Sandboxes

Kusto can run sandboxes for specific flows that must be run in a secure and isolated environment. Examples of these flows are user-defined scripts that run using the Python plugin or the R plugin.

Sandboxes are run locally (meaning, processing is done close to the data), with no extra latency for remote calls.
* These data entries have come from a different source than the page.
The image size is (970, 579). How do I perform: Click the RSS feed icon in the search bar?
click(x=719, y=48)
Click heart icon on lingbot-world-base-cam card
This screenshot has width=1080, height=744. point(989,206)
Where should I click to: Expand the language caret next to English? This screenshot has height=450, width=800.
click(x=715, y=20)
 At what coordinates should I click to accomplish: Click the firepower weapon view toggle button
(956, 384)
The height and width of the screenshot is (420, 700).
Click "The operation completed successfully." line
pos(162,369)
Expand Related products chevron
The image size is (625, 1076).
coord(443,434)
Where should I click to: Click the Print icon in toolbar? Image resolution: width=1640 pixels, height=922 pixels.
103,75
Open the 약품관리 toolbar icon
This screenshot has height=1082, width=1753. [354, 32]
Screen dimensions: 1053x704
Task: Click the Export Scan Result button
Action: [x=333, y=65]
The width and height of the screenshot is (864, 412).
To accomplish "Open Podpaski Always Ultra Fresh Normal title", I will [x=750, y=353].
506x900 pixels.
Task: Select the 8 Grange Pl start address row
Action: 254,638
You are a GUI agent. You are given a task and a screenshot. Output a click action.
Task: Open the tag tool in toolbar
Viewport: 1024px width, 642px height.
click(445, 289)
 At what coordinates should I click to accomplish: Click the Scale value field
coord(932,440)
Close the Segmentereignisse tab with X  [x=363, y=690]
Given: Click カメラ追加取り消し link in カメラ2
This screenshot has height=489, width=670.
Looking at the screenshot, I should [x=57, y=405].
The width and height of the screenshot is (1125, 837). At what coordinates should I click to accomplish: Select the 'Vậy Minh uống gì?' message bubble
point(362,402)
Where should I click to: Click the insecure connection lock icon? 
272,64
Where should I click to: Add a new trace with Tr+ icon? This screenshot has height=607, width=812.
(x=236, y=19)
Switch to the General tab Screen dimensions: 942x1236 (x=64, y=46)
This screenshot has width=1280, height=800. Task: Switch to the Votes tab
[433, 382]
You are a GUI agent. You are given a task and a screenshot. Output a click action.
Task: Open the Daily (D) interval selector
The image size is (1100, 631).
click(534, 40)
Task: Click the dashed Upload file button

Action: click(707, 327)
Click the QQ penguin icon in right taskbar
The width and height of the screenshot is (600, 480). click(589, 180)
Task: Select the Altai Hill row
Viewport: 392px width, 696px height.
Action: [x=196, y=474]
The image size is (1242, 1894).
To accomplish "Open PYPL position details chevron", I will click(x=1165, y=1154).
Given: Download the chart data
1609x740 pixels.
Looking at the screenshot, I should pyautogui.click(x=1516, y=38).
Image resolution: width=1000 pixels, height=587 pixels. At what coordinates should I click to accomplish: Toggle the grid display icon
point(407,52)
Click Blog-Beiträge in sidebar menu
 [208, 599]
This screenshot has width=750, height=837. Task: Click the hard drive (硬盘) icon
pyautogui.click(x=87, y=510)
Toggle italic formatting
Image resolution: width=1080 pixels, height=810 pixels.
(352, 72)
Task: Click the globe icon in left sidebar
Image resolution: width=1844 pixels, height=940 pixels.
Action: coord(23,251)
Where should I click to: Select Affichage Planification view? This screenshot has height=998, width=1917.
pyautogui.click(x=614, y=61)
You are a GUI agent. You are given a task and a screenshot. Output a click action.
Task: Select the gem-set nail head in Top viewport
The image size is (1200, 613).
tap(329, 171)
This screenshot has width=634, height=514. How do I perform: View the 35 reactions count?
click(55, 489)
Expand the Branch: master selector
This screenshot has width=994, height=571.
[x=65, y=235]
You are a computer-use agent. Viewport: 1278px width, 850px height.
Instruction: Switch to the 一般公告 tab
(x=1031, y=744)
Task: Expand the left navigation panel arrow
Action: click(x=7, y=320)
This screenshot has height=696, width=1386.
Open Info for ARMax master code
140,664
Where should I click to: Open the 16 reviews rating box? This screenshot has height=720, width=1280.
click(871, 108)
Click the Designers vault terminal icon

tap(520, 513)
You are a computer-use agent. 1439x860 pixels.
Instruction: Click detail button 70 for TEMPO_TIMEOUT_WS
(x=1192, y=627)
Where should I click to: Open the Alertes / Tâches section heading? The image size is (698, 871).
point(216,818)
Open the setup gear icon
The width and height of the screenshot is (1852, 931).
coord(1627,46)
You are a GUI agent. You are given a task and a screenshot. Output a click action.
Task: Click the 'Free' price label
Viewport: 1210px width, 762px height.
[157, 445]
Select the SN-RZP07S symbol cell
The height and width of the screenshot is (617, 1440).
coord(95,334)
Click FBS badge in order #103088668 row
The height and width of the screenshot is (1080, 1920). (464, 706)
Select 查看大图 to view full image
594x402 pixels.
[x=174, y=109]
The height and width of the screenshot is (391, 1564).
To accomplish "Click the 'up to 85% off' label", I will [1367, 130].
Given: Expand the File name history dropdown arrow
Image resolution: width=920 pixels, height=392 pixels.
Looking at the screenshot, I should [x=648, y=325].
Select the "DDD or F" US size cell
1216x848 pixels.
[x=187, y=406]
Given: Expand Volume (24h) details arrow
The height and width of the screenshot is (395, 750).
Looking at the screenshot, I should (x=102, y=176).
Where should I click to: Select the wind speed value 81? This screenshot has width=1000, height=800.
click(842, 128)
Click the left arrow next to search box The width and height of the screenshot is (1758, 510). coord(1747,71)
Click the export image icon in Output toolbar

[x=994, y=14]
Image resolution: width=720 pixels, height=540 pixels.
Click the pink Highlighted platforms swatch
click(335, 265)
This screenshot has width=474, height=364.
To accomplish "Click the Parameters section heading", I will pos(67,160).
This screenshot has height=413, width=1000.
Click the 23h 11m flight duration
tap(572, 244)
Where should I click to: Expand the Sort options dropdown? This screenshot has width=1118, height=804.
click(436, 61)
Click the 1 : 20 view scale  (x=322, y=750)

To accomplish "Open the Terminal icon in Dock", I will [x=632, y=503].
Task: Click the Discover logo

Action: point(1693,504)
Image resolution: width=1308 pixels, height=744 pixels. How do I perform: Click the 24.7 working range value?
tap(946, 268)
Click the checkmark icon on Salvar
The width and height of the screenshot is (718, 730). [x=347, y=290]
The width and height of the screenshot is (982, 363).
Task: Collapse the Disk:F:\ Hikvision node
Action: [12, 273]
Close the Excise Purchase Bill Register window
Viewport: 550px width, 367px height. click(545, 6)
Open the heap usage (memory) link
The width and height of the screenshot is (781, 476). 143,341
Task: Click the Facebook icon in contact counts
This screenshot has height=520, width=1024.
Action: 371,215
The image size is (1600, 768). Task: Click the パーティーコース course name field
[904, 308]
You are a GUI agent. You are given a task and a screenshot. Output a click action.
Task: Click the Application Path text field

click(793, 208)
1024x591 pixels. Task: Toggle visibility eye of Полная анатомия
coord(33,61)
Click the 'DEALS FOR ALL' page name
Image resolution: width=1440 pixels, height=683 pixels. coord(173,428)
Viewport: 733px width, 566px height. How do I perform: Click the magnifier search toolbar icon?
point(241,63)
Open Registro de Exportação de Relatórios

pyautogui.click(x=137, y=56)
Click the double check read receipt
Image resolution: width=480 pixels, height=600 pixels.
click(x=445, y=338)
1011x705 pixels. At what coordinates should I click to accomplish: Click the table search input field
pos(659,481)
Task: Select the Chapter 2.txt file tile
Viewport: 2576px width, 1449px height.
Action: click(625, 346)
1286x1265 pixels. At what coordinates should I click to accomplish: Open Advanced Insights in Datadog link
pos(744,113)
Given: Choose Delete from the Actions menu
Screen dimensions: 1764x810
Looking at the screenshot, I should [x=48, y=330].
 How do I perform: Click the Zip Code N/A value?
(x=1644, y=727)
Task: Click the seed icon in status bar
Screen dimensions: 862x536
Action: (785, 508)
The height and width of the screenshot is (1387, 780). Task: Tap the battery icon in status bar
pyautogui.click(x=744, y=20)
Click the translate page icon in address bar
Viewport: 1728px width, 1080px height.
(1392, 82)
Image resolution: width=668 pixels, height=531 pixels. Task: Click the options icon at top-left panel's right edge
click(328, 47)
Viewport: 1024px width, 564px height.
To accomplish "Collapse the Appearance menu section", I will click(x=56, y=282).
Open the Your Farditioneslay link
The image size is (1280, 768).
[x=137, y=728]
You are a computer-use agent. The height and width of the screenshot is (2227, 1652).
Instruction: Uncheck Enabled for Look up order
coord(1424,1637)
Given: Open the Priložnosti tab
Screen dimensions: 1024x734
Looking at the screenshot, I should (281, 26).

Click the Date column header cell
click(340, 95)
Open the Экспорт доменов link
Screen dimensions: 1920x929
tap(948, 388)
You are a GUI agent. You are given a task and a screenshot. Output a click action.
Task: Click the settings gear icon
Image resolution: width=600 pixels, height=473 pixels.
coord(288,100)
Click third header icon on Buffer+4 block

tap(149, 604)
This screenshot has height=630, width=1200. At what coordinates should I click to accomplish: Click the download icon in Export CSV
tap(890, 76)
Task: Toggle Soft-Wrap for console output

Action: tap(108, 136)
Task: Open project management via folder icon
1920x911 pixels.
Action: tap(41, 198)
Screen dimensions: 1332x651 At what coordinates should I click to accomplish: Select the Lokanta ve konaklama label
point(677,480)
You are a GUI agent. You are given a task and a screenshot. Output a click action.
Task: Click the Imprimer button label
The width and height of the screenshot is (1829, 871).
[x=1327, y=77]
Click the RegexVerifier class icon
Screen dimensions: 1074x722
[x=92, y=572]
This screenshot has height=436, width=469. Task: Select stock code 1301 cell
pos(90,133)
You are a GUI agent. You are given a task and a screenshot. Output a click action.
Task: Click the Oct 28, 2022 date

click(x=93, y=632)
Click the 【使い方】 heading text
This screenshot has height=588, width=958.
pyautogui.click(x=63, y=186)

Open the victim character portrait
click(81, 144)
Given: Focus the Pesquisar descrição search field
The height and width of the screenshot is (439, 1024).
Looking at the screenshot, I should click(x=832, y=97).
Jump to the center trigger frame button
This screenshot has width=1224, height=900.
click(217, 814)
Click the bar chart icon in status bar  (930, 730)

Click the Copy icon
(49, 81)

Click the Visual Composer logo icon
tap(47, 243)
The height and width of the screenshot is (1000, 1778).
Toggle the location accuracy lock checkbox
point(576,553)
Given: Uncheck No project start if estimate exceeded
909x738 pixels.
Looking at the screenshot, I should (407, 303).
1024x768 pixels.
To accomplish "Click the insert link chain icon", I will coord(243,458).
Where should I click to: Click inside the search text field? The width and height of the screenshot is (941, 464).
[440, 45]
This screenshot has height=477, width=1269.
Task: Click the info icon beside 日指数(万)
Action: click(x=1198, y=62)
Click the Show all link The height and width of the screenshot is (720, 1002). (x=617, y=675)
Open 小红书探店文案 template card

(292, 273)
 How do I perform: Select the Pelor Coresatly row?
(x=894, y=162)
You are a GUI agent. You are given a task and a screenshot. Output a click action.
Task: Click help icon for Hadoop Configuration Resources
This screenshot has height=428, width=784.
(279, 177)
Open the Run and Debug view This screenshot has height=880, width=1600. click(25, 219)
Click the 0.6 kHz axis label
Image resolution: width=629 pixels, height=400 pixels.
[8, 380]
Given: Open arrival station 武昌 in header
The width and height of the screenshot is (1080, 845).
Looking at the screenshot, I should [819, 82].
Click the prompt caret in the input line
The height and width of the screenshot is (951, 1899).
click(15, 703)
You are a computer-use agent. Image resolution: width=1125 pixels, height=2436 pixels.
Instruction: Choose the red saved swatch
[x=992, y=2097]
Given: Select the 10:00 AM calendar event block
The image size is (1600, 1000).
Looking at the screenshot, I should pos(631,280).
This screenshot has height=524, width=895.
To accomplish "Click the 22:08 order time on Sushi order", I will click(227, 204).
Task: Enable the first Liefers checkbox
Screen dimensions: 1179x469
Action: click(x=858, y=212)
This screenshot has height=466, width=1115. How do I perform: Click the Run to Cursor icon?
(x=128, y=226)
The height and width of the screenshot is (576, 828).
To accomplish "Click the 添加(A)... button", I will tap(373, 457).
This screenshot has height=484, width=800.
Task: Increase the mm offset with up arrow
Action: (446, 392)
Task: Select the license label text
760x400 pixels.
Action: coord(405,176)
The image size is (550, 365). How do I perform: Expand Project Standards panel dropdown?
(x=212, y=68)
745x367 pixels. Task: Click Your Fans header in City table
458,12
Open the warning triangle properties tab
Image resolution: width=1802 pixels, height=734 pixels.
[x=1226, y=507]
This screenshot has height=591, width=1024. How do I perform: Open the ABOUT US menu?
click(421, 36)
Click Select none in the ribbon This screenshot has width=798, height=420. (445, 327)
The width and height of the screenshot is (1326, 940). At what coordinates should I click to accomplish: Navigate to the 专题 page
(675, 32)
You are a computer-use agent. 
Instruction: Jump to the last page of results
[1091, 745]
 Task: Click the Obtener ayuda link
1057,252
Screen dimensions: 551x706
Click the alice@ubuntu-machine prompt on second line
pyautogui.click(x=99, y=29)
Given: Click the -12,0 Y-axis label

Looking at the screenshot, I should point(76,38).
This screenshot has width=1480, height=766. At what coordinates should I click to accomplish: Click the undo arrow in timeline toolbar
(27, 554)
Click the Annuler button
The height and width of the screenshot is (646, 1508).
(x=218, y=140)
Prerequisites and limitations

  • Data engines that enable both disk encryption and sandboxes features must run on a VM size that supports encryption at host. For more information on supported VM sizes, see Virtual machine sizes.
    • If encryption is enabled on the data engine before encryption at host is adopted as the default for supported VM sizes, the data engine may not support both features side by side. In this case, stop and start the cluster.
  • The required packages (images) for running the sandboxes are deployed to each of the Data Engine's nodes, and require dedicated SSD space to run.
    • The estimated size is 20 GB, that is roughly 2.5% the SSD capacity of a D14_v2 VM, for example, or 0.7% the SSD capacity of a L16_v1 VM.
    • This affects the cluster's data capacity, and may affect the cost of the cluster.
  • Hyper-threading is disabled for hyper-threaded VM sizes when sandboxes are enabled. For more information on hyper-threaded VM sizes, see Virtual machine sizes.

Runtime

  • A sandboxed query operator may use one or more sandboxes for its execution.
    • A sandbox is only used for a single run, isn't shared across multiple runs, and is disposed of once that run completes.
    • Sandboxes are lazily initialized on a node, the first time a query requires a sandbox for its execution.
      • This means that the first execution of a plugin that uses sandboxes on a node will include a short warm-up period.
    • When a node is restarted, for example, as part of a service upgrade, all running sandboxes on it are disposed of.
  • Each node maintains a predefined number of sandboxes that are ready for running incoming requests.
    • Once a sandbox is used, a new one is automatically made available to replace it.
  • If there are no pre-allocated sandboxes available to serve a query operator, it will be throttled until new sandboxes are available. For more information, see Errors. New sandbox allocation could take up to 10-15 seconds per sandbox, depending on the SKU and available resources on the data node.

Sandbox parameters

Some of the parameters can be controlled using a cluster-level sandbox policy, for each kind of sandbox.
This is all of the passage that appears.